JULIEN APPALACHE • Faut Rigoler
Je m’appelle Yasmine et je vais vous parler d’escalade, de douleur et du corps.
Paris, avril 1971. Nous sommes dans l’atelier de Gina Pane. Soyez discrets, la performance commence. Je vous laisse imaginer l’artiste vêtue d’une chemise à carreaux et d’un pantalon noir, gravir, mains et pieds nus, une échelle de trois mètres de haut, sur laquelle elle a positionné des pics métalliques qui la blessent au fil d’une ascension éprouvante.
Ce volet éphémère de l’œuvre est étoffé d’une partie photographique qui conserve et prolonge le souvenir de la performance. La photographe Françoise Masson est la seule à avoir le droit d’utiliser son appareil. Gina Pane élabore un montage, imbriquant gros plans sur ses éraflures et plans d’ensemble.

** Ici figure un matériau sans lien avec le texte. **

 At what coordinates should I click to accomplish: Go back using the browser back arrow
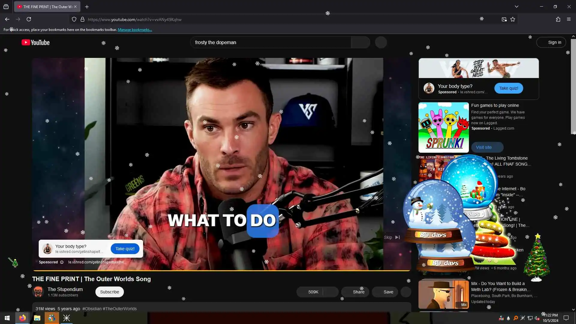pos(7,19)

J’aime l’aspect intemporel de cette œuvre qui intègre trois formes d’art bien que seules deux subsistent au musée : une échelle en métal symétrique au montage photo noir et blanc. Les deux, liés par la performance.
Dans une lettre-manifeste, Gina Pane écrit sur la douleur qu’elle s’inflige.

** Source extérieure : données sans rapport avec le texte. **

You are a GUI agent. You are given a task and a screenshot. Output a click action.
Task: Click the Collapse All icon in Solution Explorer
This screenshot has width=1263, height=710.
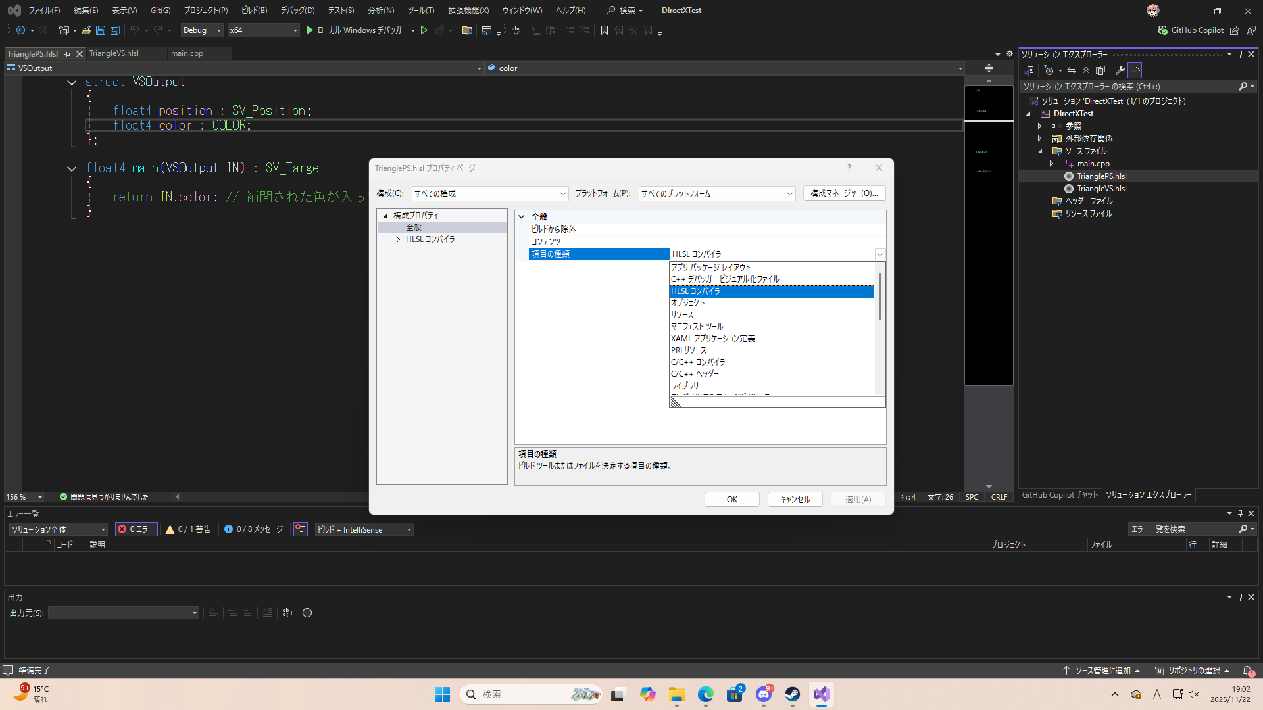(1086, 70)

Elle la déploie d’abord contre ce qu’elle considère comme une anesthésie des consciences. Quand elle met au point cette performance, la guerre du Vietnam s’éternise. Elle est partout. Photos de presse et télévisions participent à anesthésier les sensibilités. L’artiste grimpe en écho à une autre escalade, celle de la violence au Vietnam. Par les gros plans photographiques sur son corps en mouvement, elle nous rappelle que nous sommes vivants.
Cette expression de la douleur sur son propre corps devient un moyen de gagner l’empathie du corps social. Dans les clichés, elle ne montre jamais son visage de face. On s’identifie ainsi à l’artiste. Dans le sport, cette empathie est encore plus démocratisée. On grimpe aux côtés de notre athlète favori. On croit ressentir sa douleur.
L’artiste partage la douleur de son corps tout en testant ses limites. Un concept du dépassement de soi partagé avec le sport de haut niveau. Ce n’est pas un hasard si, dans le dictionnaire le Robert, le mot « performance » désigne tant « une œuvre artistique conçue comme un événement » que le « résultat obtenu dans une compétition ». Le grimpeur olympique est lui aussi un performer.
Gina Pane met l’accent sur le corps et sa réappropriation. Un corps qui sera vedette des Jeux Olympiques et Paralympiques 2024 à Paris.
Action Escalade non-anesthésiée, Gina Pane, 1971, photographies noir et blanc sur panneau en bois, acier doux, Musée national d’art moderne de Paris, Centre Pompidou.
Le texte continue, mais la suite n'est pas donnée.